Question

the area of a triangle is 36 cm². the height of the triangle is 6 cm less than the base. what is the height of the triangle?

Explanation:

Step1: Let the base be $x$ cm.

The height is $(x - 6)$ cm.

Step2: Use the triangle - area formula.

The area formula of a triangle is $A=\frac{1}{2}\times base\times height$. Given $A = 36$ cm², we have the equation $\frac{1}{2}\times x\times(x - 6)=36$.

Step3: Simplify the equation.

Multiply both sides of the equation by 2 to get $x(x - 6)=72$. Expand the left - hand side: $x^{2}-6x=72$. Rearrange it to the standard quadratic form $x^{2}-6x - 72 = 0$.

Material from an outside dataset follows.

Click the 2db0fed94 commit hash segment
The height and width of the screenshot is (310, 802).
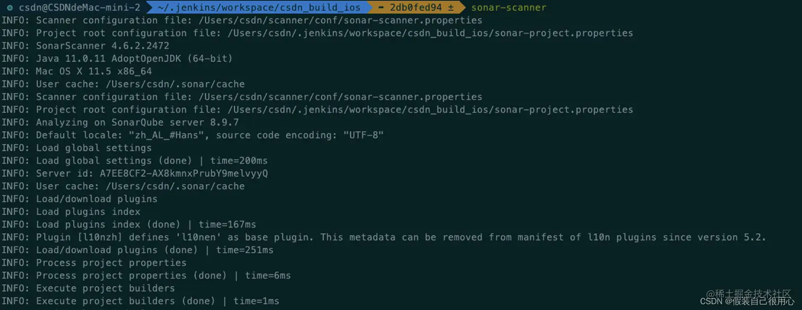point(416,8)

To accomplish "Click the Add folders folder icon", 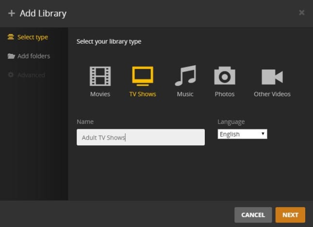I will (x=11, y=56).
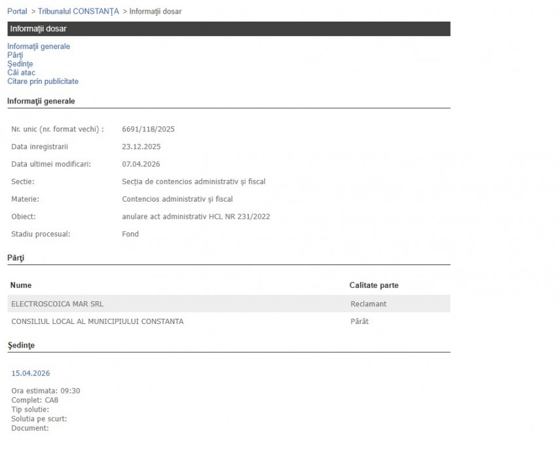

Step4: Solve the quadratic equation.

For a quadratic equation $ax^{2}+bx + c = 0$ (here $a = 1$, $b=-6$, $c=-72$), we can use the quadratic formula $x=\frac{-b\pm\sqrt{b^{2}-4ac}}{2a}$ or factor. Factoring $x^{2}-6x - 72=(x - 12)(x + 6)=0$. So $x=12$ or $x=-6$. Since the length cannot be negative, the base $x = 12$ cm.

Step5: Find the height.

The height is $x-6$. Substitute $x = 12$ into it, and the height is $12-6=6$ cm.

Answer:

6 cm